[[ GIVEN ENTRIES open ]]

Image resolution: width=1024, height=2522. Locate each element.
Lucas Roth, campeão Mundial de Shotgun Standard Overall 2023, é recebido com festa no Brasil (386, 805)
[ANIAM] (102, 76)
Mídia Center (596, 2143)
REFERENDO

[[ GIVEN ENTRIES closed ]]

**WHAT TO WORK ON**
A verbatim copy of all the records is to be produced.

**RESPONSE BOX**
Image resolution: width=1024, height=2522. Locate each element.
Lucas Roth, campeão Mundial de Shotgun Standard Overall 2023, é recebido com festa no Brasil (386, 805)
[ANIAM] (102, 76)
Mídia Center (596, 2143)
REFERENDO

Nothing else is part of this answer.